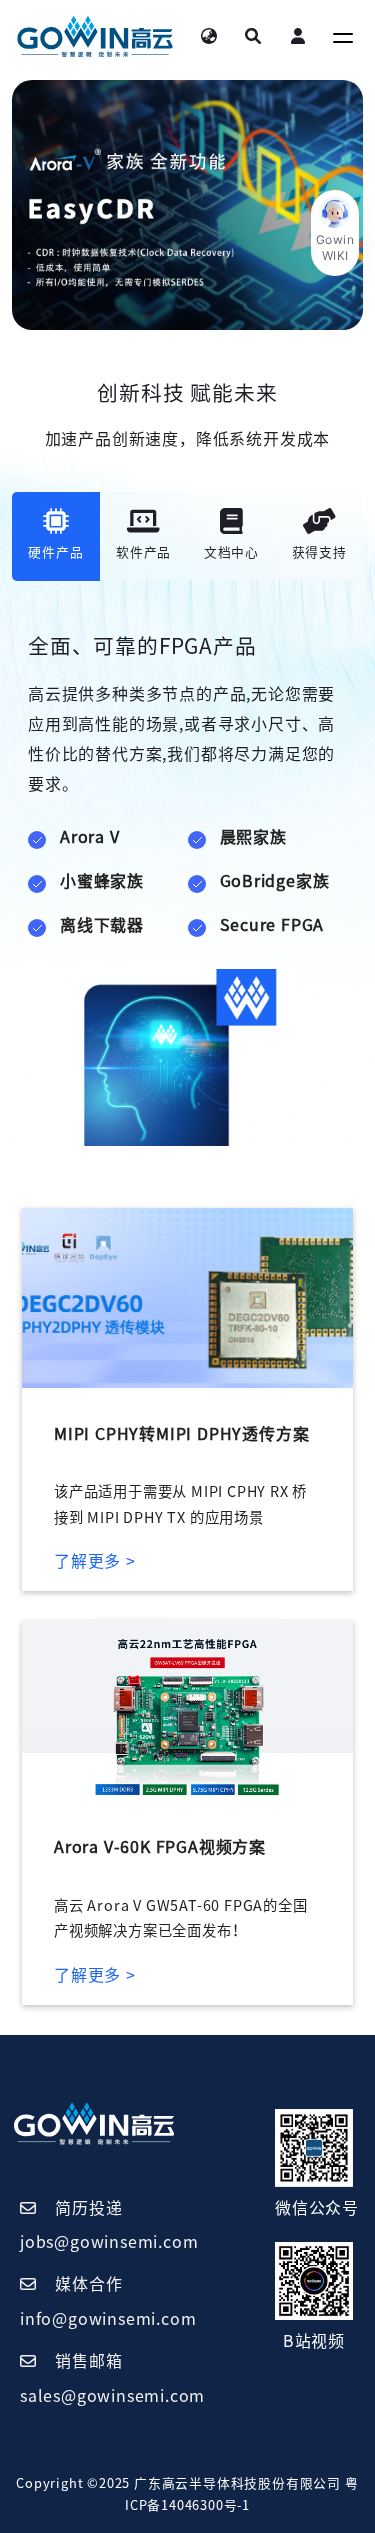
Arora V (90, 837)
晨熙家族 (253, 837)
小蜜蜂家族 (102, 881)
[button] (335, 233)
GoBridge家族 (275, 881)
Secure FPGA (272, 925)
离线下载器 (102, 925)
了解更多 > (95, 1561)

• WORK ORDER: Your task is an exact printout of the records above, with no pictures.

• RESPONSE:
Arora V (90, 837)
晨熙家族 (253, 837)
小蜜蜂家族 (102, 881)
[button] (335, 233)
GoBridge家族 (275, 881)
Secure FPGA (272, 925)
离线下载器 (102, 925)
了解更多 > (95, 1561)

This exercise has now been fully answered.